*** 課題文

内定取消し通知の方法
トラブルを回避する方法
1 採用内定取消しのための条件
内定取消しとは
企業が新規学卒者の採用をする場合,企業による募集,労働者による応募,企業が面接や採用試験を実施し,それによって採用を決定し,採用内定を通知し,それに対し労働者より誓約書,身元保証書などの必要書類を提出し,企業によっては健康診断を実施するなどの過程を経て,入社日に入社式や辞令交付をするというプロセスを経るのが通常です。
そして、このプロセスを前提とする限り、採用内定(決定)通知を発信した時点で「労働契約」が成立するとされています。
もっとも、内定通知の段階では,申込者は学生であり,すぐに会社で勤務することはありませんので,通常の労働契約とは異なります。
すなわち、4月1日から勤務開始となるというような「始期」(開始時期)が付いており,また,単位が取得できずに卒業できなかった場合は解消されるといった「解約権」というオプションも付いている契約であるとされています(「始期付解約権留保付労働契約」であると言われています。)。
そして、内定取消しとは、採用内定により成立した労働契約を、採用内定時にオプションとして設けられた「解約権」の行使することで、労働契約を解消することを意味します。
内定取消しをするための流れ
では、内定取消しは以下のような流れで、準備し、実行します。

******
*** 記録の抜粋

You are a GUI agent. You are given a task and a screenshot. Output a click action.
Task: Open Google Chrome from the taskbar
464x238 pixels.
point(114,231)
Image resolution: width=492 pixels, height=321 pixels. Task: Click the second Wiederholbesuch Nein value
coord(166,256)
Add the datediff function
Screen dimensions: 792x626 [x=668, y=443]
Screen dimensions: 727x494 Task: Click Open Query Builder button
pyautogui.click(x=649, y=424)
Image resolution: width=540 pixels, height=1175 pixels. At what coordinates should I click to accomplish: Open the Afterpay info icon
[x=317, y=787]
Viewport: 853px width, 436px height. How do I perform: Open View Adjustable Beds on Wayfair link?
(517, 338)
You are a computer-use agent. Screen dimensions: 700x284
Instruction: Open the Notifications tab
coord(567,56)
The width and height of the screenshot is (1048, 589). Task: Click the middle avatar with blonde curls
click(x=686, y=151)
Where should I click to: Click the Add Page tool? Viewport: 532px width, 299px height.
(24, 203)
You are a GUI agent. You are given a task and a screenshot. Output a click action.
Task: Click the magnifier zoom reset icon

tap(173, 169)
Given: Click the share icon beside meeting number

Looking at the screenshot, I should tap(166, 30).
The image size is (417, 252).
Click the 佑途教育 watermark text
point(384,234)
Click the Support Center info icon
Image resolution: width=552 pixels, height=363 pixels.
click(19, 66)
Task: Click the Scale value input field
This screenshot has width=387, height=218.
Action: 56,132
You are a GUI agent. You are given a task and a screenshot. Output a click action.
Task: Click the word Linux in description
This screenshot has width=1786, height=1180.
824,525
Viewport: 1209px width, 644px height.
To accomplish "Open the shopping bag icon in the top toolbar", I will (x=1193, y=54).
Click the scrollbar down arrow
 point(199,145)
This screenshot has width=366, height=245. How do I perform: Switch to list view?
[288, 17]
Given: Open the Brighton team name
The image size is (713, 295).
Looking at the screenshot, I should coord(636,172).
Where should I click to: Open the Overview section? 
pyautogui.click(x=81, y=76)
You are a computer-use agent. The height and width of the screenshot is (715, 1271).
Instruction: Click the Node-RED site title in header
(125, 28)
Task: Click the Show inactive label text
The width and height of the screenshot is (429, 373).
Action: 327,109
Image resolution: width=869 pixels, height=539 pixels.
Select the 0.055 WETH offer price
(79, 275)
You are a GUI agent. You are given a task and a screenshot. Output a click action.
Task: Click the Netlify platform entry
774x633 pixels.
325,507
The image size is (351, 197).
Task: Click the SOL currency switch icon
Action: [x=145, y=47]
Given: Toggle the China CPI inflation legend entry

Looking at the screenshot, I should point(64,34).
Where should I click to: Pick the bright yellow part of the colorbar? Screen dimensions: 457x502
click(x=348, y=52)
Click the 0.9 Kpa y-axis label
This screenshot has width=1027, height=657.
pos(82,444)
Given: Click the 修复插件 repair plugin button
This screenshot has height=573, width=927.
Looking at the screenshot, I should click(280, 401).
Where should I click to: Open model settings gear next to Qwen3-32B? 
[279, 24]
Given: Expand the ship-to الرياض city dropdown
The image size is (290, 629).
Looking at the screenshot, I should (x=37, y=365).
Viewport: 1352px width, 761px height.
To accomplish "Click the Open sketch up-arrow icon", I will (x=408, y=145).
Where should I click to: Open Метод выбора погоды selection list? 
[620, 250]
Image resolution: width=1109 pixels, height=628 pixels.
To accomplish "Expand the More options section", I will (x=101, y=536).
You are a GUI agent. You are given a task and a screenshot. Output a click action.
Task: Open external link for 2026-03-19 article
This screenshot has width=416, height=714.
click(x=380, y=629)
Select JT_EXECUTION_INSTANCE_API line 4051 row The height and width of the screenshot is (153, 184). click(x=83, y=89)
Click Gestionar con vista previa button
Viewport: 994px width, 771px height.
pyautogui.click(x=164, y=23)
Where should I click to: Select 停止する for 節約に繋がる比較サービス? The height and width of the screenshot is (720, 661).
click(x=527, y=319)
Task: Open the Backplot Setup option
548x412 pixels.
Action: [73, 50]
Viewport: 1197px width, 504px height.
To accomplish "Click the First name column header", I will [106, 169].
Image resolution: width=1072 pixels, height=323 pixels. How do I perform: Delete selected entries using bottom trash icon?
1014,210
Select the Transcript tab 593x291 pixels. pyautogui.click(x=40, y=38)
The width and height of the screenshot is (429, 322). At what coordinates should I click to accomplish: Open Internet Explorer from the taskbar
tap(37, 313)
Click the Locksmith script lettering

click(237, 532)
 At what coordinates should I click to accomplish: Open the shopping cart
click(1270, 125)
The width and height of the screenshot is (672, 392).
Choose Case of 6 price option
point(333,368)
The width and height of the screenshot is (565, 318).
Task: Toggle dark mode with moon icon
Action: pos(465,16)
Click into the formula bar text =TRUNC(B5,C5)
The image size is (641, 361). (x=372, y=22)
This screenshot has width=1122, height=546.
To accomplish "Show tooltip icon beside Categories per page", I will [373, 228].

******

[作業内容]
**A)** 記録のうち、「Given: Toggle the」を含む行から「pos(82,444)」を含む行までを、両端の行も含めて一字一句変えずに書き写すこと。
**B)** 内定取消しについての課題文を、最後の文の続きから書き進めること。

[想定回答]
**A)**
Given: Toggle the China CPI inflation legend entry

Looking at the screenshot, I should point(64,34).
Where should I click to: Pick the bright yellow part of the colorbar? Screen dimensions: 457x502
click(x=348, y=52)
Click the 0.9 Kpa y-axis label
This screenshot has width=1027, height=657.
pos(82,444)

**B)**
以下、この流れに沿って説明します。
① 内定取消し事由の定め
内定取消し事由を定める意味
前記のとおり内定取消しは、採用内定時にオプションとして設けられた「解約権」の行使として行われますので、採用内定時にどのような場合に解約権が発動するのかについて定めます。
内定取消しが発動する条件を「内定取消し事由」といいます。解雇の場合に解雇事由があったのと同じく、内定取消しの場合にも内定取消し事由があるのです。
内定取消し事由を定めることにより、採用取消事由に該当しないように意識させ、実際に該当する事態になった場合には、取消しに応じやすいというメリットがあります。
従って、内定取消し事由は網羅的かつ具体的に記載するべきです。
内定取消しに関する就業規則規程例
就業規則に以下のような規定を記載します。
第○条(採用内定)
1 会社は、採用選考の結果、採用を決定した者に対して,採用内定通知書を交付する。
2 前項により採用内定通知を受けた者は, その通知を受けたときから本規則の適用を受ける。ただし,会社から業務を命じられた場合を除き,就労と関係ない規定についてはこの限りではない。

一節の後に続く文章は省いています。